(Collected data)
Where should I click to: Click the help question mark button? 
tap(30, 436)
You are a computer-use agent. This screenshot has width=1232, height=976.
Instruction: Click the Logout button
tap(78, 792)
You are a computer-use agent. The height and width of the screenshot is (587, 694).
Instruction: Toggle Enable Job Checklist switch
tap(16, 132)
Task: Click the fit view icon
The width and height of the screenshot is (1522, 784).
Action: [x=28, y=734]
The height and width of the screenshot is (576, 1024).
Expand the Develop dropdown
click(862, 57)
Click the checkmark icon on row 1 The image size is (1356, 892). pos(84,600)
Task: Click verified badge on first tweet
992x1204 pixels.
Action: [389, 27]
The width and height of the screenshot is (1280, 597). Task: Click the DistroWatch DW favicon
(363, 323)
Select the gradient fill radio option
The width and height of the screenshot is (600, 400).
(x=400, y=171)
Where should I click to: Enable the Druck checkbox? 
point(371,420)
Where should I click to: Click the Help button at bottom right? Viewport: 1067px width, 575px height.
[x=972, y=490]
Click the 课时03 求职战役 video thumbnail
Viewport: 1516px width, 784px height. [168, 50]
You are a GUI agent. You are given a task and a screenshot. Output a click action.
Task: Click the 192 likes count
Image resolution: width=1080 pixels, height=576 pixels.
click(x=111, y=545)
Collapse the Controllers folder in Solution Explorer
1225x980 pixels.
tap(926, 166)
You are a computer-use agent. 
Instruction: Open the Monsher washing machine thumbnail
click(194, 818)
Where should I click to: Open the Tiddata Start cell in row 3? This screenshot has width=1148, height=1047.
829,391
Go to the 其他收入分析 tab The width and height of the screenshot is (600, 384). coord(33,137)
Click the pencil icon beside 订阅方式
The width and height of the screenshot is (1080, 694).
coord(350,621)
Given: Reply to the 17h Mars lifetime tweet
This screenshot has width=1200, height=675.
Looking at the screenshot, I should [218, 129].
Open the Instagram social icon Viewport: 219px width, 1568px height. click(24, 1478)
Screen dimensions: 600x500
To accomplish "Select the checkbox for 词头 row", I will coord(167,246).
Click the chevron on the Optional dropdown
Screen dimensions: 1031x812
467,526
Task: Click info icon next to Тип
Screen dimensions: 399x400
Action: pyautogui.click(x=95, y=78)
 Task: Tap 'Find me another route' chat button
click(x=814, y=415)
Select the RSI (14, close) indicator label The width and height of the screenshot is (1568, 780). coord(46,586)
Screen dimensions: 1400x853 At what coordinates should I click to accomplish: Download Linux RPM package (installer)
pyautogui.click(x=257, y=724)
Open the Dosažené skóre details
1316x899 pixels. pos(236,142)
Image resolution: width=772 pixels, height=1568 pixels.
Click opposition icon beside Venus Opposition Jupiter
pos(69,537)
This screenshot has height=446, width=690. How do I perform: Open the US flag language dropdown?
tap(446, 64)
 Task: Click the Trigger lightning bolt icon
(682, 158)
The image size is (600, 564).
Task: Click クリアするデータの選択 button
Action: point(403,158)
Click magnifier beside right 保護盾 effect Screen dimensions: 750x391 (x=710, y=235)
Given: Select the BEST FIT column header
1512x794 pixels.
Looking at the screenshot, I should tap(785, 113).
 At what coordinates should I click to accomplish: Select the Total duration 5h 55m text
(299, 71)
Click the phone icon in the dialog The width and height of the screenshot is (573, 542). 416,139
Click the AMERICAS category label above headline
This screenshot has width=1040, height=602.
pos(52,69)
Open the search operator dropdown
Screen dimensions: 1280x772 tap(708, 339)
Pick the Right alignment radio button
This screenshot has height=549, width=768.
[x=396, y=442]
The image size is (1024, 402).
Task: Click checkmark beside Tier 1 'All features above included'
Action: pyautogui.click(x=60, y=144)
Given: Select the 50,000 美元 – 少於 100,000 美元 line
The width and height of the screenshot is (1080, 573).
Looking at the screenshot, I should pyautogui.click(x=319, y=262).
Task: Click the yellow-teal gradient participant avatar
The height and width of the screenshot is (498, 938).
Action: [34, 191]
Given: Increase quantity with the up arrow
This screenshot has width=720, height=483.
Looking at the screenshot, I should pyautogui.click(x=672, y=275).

Brief
Starting at the line that contains "1512x794 pixels." and stopping after the line that contains "Pick the Right alignment radio button", write out every line exactly as it appears above, and no other line.

Written answer
1512x794 pixels.
Looking at the screenshot, I should tap(785, 113).
 At what coordinates should I click to accomplish: Select the Total duration 5h 55m text
(299, 71)
Click the phone icon in the dialog The width and height of the screenshot is (573, 542). 416,139
Click the AMERICAS category label above headline
This screenshot has width=1040, height=602.
pos(52,69)
Open the search operator dropdown
Screen dimensions: 1280x772 tap(708, 339)
Pick the Right alignment radio button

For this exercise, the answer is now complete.